Catto knows that for Jasper to develop a marketable
braintrust of astronomy guides, he has to start with himself,
taking his general knowledge to the next level. He
has pored through books and websites and begun
using a GPS-based star finder and a large telescope
to get to know the stars for curious audiences.
“Once we got a basic astronomy talk started at
the Whistlers campground amphitheatre, I saw
more people enjoying the programs during the
shoulder season than I’d seen in quite a while,” he
says. “It really struck a chord.”
Jasper’s marketing, product development,
visitor experience and interpretive teams have
begun to work with the local tourism authority
and the municipality to create one of the most
detailed proposals yet for dark-sky preserve
status. Product development officer Rogier Gruys
spent weeks surveying stargazing sites, such as the
Marmot Meadows clearing that’s within walking
distance of the Whistlers campground, using
light-gathering meters to take darkness measurements
over multiple dates. In an audit of the
entire 11,000-square-kilometre park, staff marked
the type and locations of current lighting, noting
where fixtures need to be changed or put on
timers and motion sensors. They met with
Canadian National Railway officials to discuss the
lights at the townsite’s rail yard and are working
with resorts and other commercial partners to
reduce their lighting footprint.
“My gosh, all I do is look at people’s lights now,” says
Keyes-Brady. “We want to become a place where visitors see
the dark in a whole new light. Part of the park experience
for people out here is the anticipation that you might see an
elk or hear a wolf or spot a meteor shooting through the sky.

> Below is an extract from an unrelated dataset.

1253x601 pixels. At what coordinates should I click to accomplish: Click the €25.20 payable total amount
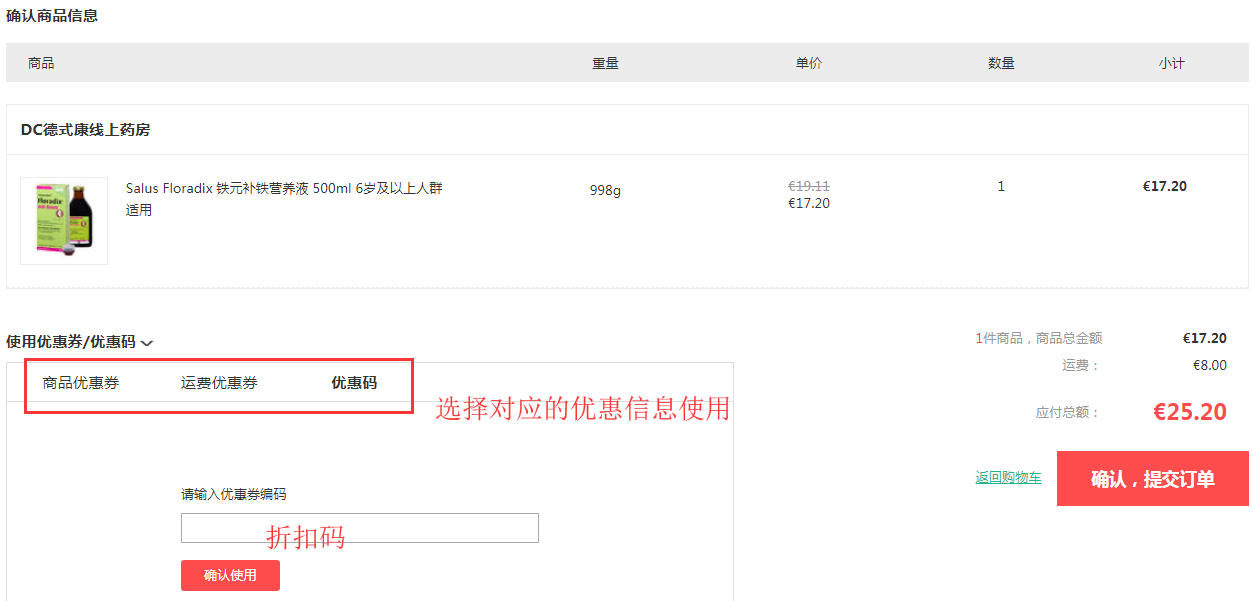click(1189, 412)
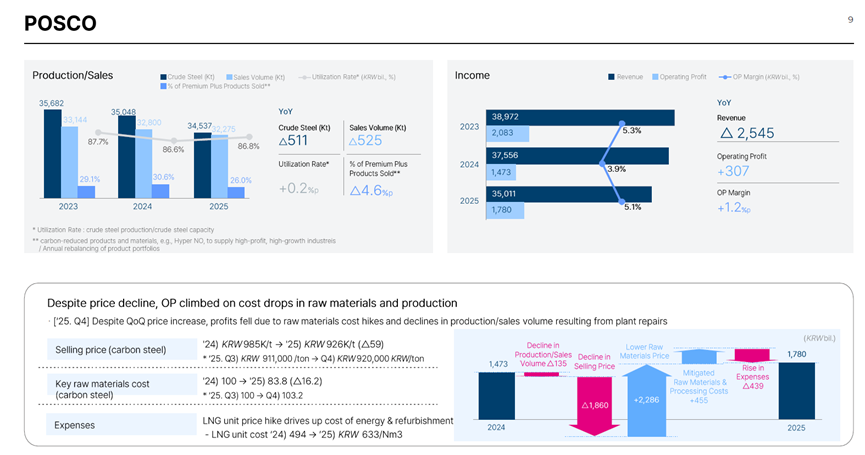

At any given moment, something amazing could happen.”
March 2011. I’m back in Alberta to give a talk at Elk
Island’s star party but the mountains are still in my thoughts.
By the time this magazine is published, the RASC will have
officially approved Jasper National Park’s proposal to become
the world’s largest dark-sky preserve, with Grasslands
National Park becoming the second biggest. Jasper will also
be one of the world’s darkest astronomy parks.
Driving west to Edmonton after the star party, my car
cruises through a forest of industrial parks. In the wee hours
of the morning, I steer leisurely through the cathedral
of office towers presiding over the downtown core. Not a
single star shines overhead. The trembling aspen beckon,
tempting me to keep driving, past the city, to Jasper.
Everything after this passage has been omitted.